- What is required -
Repeat word for word everything from the start of the items below down to the line that contains "[x=539, y=574]", including that line.

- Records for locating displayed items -
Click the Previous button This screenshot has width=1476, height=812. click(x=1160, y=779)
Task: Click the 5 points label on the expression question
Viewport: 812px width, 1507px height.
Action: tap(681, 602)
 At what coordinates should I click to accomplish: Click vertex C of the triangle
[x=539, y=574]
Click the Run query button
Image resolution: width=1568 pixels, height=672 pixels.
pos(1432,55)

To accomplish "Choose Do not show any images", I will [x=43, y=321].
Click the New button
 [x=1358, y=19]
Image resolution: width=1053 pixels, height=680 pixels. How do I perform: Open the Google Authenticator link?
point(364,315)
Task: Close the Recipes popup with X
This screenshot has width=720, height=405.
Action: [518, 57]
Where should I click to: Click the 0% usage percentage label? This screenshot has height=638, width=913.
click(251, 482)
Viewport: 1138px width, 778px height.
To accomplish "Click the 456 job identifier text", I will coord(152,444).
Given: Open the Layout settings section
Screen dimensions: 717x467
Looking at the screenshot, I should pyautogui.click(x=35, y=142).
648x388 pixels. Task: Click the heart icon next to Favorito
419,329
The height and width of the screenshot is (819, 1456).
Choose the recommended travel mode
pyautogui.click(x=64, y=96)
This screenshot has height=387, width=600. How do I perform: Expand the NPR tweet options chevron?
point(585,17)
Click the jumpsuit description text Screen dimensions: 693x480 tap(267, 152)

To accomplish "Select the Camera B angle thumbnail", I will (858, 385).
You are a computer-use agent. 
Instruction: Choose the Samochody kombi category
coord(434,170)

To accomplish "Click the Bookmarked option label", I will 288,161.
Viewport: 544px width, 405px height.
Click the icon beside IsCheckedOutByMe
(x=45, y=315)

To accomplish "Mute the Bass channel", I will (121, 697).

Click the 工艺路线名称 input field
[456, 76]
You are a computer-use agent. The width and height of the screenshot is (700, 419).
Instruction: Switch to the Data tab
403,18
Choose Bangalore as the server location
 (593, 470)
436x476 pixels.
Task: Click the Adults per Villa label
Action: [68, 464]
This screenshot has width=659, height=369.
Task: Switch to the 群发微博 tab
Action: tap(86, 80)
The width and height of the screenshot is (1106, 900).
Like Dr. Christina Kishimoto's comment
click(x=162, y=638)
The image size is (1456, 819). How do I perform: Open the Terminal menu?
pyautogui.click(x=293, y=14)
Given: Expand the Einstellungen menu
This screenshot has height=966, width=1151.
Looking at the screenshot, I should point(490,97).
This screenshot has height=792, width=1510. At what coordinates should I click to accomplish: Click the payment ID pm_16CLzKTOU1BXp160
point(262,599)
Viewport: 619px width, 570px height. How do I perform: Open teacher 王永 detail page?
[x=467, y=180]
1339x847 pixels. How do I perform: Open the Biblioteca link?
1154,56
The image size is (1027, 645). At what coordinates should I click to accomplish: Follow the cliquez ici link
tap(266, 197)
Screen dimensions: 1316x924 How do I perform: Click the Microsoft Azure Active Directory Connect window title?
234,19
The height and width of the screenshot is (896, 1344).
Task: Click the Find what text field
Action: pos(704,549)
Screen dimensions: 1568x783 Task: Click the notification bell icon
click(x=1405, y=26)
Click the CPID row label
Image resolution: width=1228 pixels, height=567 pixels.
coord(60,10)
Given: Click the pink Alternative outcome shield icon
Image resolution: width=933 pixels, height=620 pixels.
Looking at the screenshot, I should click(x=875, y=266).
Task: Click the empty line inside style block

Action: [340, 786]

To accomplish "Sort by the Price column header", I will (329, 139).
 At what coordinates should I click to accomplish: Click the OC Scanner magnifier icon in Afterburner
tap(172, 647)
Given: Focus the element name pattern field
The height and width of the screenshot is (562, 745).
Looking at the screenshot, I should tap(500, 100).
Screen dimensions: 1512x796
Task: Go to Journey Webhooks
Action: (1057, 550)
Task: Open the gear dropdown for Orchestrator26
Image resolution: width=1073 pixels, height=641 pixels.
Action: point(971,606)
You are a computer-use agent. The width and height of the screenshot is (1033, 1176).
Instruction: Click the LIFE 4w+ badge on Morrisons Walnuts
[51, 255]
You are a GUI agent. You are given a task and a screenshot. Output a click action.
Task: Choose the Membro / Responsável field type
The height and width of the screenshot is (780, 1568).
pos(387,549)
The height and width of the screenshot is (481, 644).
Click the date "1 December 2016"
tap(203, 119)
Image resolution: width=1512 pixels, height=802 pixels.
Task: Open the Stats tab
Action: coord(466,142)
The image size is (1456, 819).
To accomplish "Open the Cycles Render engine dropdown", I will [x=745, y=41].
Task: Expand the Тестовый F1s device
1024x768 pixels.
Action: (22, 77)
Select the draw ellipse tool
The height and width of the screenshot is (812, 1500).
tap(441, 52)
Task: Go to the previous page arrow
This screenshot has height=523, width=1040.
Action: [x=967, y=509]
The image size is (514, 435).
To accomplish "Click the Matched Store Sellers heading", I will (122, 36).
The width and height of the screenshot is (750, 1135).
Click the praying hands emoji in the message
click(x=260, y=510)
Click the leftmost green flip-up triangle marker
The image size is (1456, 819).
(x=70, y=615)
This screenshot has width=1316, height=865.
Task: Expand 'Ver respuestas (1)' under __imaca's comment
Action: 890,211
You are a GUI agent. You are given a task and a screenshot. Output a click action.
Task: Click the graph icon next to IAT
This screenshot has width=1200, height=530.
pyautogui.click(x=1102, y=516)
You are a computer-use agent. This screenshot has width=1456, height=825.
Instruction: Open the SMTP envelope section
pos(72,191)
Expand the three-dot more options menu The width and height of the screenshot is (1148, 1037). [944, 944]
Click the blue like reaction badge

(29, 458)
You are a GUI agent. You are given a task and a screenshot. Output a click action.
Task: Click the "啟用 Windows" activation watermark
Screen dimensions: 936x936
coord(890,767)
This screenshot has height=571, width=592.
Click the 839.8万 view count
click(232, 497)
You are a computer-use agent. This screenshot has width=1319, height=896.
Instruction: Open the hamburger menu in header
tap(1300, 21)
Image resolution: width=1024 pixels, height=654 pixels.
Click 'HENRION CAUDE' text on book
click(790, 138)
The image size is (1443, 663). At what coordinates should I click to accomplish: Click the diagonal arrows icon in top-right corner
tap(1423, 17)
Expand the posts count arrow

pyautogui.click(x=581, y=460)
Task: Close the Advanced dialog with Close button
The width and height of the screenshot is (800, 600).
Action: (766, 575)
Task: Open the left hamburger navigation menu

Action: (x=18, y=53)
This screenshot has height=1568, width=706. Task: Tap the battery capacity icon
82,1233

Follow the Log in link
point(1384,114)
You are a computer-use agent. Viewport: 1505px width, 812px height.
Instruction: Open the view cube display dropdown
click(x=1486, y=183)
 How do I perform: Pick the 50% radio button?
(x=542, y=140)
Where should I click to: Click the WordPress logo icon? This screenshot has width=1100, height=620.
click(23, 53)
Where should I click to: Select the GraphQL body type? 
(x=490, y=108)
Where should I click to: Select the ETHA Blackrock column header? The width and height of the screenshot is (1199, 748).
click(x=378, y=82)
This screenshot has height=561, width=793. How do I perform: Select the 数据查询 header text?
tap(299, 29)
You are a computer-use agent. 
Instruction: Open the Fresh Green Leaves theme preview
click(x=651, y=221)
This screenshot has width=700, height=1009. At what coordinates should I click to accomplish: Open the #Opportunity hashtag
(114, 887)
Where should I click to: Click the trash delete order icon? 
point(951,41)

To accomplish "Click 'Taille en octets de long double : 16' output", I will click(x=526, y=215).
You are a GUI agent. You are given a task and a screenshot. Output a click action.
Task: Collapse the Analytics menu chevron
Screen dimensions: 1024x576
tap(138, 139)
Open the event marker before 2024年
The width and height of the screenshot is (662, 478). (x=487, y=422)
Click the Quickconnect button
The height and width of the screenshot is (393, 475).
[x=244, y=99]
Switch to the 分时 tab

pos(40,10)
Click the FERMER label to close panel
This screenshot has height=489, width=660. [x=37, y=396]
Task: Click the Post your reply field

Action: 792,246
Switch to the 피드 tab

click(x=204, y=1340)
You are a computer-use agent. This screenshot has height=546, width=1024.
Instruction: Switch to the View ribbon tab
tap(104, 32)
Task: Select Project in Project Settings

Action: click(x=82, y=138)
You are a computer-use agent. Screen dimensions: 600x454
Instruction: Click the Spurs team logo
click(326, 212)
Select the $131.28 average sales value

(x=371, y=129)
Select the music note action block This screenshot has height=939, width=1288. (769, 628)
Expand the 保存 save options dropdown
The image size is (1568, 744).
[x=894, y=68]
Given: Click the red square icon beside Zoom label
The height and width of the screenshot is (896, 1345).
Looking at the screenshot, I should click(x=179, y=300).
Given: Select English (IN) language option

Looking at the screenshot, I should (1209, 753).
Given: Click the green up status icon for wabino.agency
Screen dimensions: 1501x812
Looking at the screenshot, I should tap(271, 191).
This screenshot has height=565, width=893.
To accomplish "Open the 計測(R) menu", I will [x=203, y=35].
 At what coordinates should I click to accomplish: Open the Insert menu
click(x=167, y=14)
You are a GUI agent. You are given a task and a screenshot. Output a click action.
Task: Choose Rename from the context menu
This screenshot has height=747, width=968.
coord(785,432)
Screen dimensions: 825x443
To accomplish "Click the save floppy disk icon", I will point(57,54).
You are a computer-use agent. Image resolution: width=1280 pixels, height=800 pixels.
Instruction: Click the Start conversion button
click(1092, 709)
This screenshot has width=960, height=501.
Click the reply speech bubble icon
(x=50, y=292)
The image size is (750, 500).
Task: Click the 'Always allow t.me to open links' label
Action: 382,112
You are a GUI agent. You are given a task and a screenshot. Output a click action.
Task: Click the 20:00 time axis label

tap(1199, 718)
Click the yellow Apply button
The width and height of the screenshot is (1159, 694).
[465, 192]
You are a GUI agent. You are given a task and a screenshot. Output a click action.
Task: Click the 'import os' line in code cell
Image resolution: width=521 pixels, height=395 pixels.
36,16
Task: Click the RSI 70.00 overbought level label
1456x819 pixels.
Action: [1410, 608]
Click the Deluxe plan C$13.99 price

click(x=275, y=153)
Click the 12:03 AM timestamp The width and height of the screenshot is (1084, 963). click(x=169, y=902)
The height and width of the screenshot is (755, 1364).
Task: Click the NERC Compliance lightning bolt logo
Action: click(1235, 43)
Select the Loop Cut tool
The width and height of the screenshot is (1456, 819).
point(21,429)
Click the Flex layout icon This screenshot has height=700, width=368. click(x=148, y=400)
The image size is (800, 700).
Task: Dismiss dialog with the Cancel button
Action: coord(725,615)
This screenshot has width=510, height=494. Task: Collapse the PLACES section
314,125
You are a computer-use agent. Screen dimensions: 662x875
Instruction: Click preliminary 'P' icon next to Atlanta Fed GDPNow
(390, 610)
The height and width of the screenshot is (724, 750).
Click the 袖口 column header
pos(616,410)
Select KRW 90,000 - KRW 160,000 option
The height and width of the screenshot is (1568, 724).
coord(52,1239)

- Problem solution -
Click the Previous button This screenshot has width=1476, height=812. click(x=1160, y=779)
Task: Click the 5 points label on the expression question
Viewport: 812px width, 1507px height.
Action: tap(681, 602)
 At what coordinates should I click to accomplish: Click vertex C of the triangle
[x=539, y=574]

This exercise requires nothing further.